▸ Aim
Reproduce the data below line for line, with no changes.

▸ Material provided

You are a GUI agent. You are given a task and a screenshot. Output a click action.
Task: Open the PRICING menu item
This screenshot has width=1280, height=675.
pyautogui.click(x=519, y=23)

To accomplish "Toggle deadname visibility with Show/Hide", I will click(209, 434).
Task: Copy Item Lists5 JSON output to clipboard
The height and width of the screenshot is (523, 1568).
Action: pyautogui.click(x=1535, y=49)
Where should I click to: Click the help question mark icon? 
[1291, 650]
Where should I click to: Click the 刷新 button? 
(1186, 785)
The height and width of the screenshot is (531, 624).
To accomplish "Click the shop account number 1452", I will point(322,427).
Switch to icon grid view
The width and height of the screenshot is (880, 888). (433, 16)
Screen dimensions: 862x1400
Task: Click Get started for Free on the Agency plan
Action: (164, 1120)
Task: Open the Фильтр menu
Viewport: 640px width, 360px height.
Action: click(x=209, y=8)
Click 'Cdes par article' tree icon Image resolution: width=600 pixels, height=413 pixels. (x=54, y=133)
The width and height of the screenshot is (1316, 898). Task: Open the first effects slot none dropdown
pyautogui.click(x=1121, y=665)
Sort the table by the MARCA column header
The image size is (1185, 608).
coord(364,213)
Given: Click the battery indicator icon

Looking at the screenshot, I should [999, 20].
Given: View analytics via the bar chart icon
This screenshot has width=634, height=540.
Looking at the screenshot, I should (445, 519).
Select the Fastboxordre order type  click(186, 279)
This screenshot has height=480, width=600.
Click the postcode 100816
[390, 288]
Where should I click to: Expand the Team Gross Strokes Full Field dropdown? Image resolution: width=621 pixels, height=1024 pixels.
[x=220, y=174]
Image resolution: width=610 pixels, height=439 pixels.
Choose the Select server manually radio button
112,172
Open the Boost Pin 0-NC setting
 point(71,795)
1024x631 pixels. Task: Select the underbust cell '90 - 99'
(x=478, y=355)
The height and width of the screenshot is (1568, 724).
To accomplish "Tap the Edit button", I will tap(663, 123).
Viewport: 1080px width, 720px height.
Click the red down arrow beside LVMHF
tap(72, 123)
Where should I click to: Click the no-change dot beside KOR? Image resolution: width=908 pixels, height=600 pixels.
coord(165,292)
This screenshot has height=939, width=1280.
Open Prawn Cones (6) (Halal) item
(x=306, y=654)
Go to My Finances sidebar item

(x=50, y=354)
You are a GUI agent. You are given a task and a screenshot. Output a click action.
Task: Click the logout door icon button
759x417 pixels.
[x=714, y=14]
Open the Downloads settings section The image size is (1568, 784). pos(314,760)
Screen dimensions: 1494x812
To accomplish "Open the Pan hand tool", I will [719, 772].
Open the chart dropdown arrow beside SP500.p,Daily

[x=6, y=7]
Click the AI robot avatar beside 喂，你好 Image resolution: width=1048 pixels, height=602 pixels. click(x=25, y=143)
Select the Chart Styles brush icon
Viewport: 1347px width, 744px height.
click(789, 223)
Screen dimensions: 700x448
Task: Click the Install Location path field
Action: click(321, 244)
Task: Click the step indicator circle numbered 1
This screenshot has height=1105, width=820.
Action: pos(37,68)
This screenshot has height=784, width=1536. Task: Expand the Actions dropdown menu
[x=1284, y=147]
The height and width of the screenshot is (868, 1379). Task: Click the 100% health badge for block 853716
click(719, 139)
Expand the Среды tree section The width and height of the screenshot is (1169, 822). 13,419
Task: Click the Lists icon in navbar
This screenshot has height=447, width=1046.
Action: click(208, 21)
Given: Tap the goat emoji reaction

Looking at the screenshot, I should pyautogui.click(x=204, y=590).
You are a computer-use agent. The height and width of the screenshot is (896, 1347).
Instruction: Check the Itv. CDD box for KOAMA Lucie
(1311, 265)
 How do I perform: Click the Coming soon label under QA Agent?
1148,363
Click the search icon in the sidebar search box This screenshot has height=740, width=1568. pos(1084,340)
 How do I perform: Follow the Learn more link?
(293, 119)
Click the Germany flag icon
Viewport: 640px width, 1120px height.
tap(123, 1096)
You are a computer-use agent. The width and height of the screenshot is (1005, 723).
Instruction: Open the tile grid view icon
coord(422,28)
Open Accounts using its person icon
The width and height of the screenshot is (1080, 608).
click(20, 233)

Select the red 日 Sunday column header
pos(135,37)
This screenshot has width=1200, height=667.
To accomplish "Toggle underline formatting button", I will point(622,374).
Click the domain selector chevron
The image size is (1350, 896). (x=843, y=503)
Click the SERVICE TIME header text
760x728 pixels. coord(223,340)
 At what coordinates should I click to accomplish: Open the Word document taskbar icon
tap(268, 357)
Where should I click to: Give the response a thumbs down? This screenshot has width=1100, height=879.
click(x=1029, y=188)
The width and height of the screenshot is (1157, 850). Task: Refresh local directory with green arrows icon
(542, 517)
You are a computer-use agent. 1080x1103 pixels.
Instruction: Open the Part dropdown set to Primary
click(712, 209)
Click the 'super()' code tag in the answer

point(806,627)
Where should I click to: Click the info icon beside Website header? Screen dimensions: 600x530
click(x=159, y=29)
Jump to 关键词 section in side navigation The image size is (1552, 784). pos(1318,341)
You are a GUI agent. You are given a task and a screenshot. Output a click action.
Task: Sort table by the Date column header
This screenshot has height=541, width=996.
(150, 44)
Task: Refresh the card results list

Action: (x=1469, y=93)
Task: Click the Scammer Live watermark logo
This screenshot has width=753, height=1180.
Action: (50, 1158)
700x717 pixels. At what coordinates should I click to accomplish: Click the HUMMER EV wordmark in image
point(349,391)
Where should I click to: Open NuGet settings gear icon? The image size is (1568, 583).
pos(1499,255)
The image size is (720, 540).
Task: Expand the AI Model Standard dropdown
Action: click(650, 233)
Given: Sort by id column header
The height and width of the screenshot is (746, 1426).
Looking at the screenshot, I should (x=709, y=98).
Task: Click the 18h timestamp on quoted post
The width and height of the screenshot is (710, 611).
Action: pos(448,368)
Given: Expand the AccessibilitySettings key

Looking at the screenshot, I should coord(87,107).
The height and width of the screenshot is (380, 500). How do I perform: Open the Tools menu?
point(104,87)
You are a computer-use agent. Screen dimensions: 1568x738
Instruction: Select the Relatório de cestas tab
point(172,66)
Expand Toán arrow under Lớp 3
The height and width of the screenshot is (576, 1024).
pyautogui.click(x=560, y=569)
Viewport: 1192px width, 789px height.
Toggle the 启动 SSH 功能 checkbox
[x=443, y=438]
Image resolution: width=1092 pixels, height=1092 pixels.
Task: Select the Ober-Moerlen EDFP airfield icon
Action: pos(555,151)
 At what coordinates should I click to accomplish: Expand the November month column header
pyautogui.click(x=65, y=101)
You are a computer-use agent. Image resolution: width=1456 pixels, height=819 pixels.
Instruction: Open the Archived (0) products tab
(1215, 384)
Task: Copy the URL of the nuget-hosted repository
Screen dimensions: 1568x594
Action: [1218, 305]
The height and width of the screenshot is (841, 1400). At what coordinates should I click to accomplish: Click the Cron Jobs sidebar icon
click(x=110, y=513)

▸ Written answer
You are a GUI agent. You are given a task and a screenshot. Output a click action.
Task: Open the PRICING menu item
This screenshot has width=1280, height=675.
pyautogui.click(x=519, y=23)

To accomplish "Toggle deadname visibility with Show/Hide", I will click(209, 434).
Task: Copy Item Lists5 JSON output to clipboard
The height and width of the screenshot is (523, 1568).
Action: pyautogui.click(x=1535, y=49)
Where should I click to: Click the help question mark icon? 
[1291, 650]
Where should I click to: Click the 刷新 button? 
(1186, 785)
The height and width of the screenshot is (531, 624).
To accomplish "Click the shop account number 1452", I will point(322,427).
Switch to icon grid view
The width and height of the screenshot is (880, 888). (433, 16)
Screen dimensions: 862x1400
Task: Click Get started for Free on the Agency plan
Action: (164, 1120)
Task: Open the Фильтр menu
Viewport: 640px width, 360px height.
Action: click(x=209, y=8)
Click 'Cdes par article' tree icon Image resolution: width=600 pixels, height=413 pixels. (x=54, y=133)
The width and height of the screenshot is (1316, 898). Task: Open the first effects slot none dropdown
pyautogui.click(x=1121, y=665)
Sort the table by the MARCA column header
The image size is (1185, 608).
coord(364,213)
Given: Click the battery indicator icon

Looking at the screenshot, I should [999, 20].
Given: View analytics via the bar chart icon
This screenshot has width=634, height=540.
Looking at the screenshot, I should (445, 519).
Select the Fastboxordre order type  click(186, 279)
This screenshot has height=480, width=600.
Click the postcode 100816
[390, 288]
Where should I click to: Expand the Team Gross Strokes Full Field dropdown? Image resolution: width=621 pixels, height=1024 pixels.
[x=220, y=174]
Image resolution: width=610 pixels, height=439 pixels.
Choose the Select server manually radio button
112,172
Open the Boost Pin 0-NC setting
 point(71,795)
1024x631 pixels. Task: Select the underbust cell '90 - 99'
(x=478, y=355)
The height and width of the screenshot is (1568, 724).
To accomplish "Tap the Edit button", I will tap(663, 123).
Viewport: 1080px width, 720px height.
Click the red down arrow beside LVMHF
tap(72, 123)
Where should I click to: Click the no-change dot beside KOR? Image resolution: width=908 pixels, height=600 pixels.
coord(165,292)
This screenshot has height=939, width=1280.
Open Prawn Cones (6) (Halal) item
(x=306, y=654)
Go to My Finances sidebar item

(x=50, y=354)
You are a GUI agent. You are given a task and a screenshot. Output a click action.
Task: Click the logout door icon button
759x417 pixels.
[x=714, y=14]
Open the Downloads settings section The image size is (1568, 784). pos(314,760)
Screen dimensions: 1494x812
To accomplish "Open the Pan hand tool", I will [719, 772].
Open the chart dropdown arrow beside SP500.p,Daily

[x=6, y=7]
Click the AI robot avatar beside 喂，你好 Image resolution: width=1048 pixels, height=602 pixels. click(x=25, y=143)
Select the Chart Styles brush icon
Viewport: 1347px width, 744px height.
click(789, 223)
Screen dimensions: 700x448
Task: Click the Install Location path field
Action: click(321, 244)
Task: Click the step indicator circle numbered 1
This screenshot has height=1105, width=820.
Action: pos(37,68)
This screenshot has height=784, width=1536. Task: Expand the Actions dropdown menu
[x=1284, y=147]
The height and width of the screenshot is (868, 1379). Task: Click the 100% health badge for block 853716
click(719, 139)
Expand the Среды tree section The width and height of the screenshot is (1169, 822). 13,419
Task: Click the Lists icon in navbar
This screenshot has height=447, width=1046.
Action: click(208, 21)
Given: Tap the goat emoji reaction

Looking at the screenshot, I should pyautogui.click(x=204, y=590).
You are a computer-use agent. The height and width of the screenshot is (896, 1347).
Instruction: Check the Itv. CDD box for KOAMA Lucie
(1311, 265)
 How do I perform: Click the Coming soon label under QA Agent?
1148,363
Click the search icon in the sidebar search box This screenshot has height=740, width=1568. pos(1084,340)
 How do I perform: Follow the Learn more link?
(293, 119)
Click the Germany flag icon
Viewport: 640px width, 1120px height.
tap(123, 1096)
You are a computer-use agent. The width and height of the screenshot is (1005, 723).
Instruction: Open the tile grid view icon
coord(422,28)
Open Accounts using its person icon
The width and height of the screenshot is (1080, 608).
click(20, 233)

Select the red 日 Sunday column header
pos(135,37)
This screenshot has width=1200, height=667.
To accomplish "Toggle underline formatting button", I will point(622,374).
Click the domain selector chevron
The image size is (1350, 896). (x=843, y=503)
Click the SERVICE TIME header text
760x728 pixels. coord(223,340)
 At what coordinates should I click to accomplish: Open the Word document taskbar icon
tap(268, 357)
Where should I click to: Give the response a thumbs down? This screenshot has width=1100, height=879.
click(x=1029, y=188)
The width and height of the screenshot is (1157, 850). Task: Refresh local directory with green arrows icon
(542, 517)
You are a computer-use agent. 1080x1103 pixels.
Instruction: Open the Part dropdown set to Primary
click(712, 209)
Click the 'super()' code tag in the answer

point(806,627)
Where should I click to: Click the info icon beside Website header? Screen dimensions: 600x530
click(x=159, y=29)
Jump to 关键词 section in side navigation The image size is (1552, 784). pos(1318,341)
You are a GUI agent. You are given a task and a screenshot. Output a click action.
Task: Sort table by the Date column header
This screenshot has height=541, width=996.
(150, 44)
Task: Refresh the card results list

Action: (x=1469, y=93)
Task: Click the Scammer Live watermark logo
This screenshot has width=753, height=1180.
Action: (50, 1158)
700x717 pixels. At what coordinates should I click to accomplish: Click the HUMMER EV wordmark in image
point(349,391)
Where should I click to: Open NuGet settings gear icon? The image size is (1568, 583).
pos(1499,255)
The image size is (720, 540).
Task: Expand the AI Model Standard dropdown
Action: click(650, 233)
Given: Sort by id column header
The height and width of the screenshot is (746, 1426).
Looking at the screenshot, I should (x=709, y=98).
Task: Click the 18h timestamp on quoted post
The width and height of the screenshot is (710, 611).
Action: pos(448,368)
Given: Expand the AccessibilitySettings key

Looking at the screenshot, I should coord(87,107).
The height and width of the screenshot is (380, 500). How do I perform: Open the Tools menu?
point(104,87)
You are a computer-use agent. Screen dimensions: 1568x738
Instruction: Select the Relatório de cestas tab
point(172,66)
Expand Toán arrow under Lớp 3
The height and width of the screenshot is (576, 1024).
pyautogui.click(x=560, y=569)
Viewport: 1192px width, 789px height.
Toggle the 启动 SSH 功能 checkbox
[x=443, y=438]
Image resolution: width=1092 pixels, height=1092 pixels.
Task: Select the Ober-Moerlen EDFP airfield icon
Action: pos(555,151)
 At what coordinates should I click to accomplish: Expand the November month column header
pyautogui.click(x=65, y=101)
You are a computer-use agent. Image resolution: width=1456 pixels, height=819 pixels.
Instruction: Open the Archived (0) products tab
(1215, 384)
Task: Copy the URL of the nuget-hosted repository
Screen dimensions: 1568x594
Action: [1218, 305]
The height and width of the screenshot is (841, 1400). At what coordinates should I click to accomplish: Click the Cron Jobs sidebar icon
click(x=110, y=513)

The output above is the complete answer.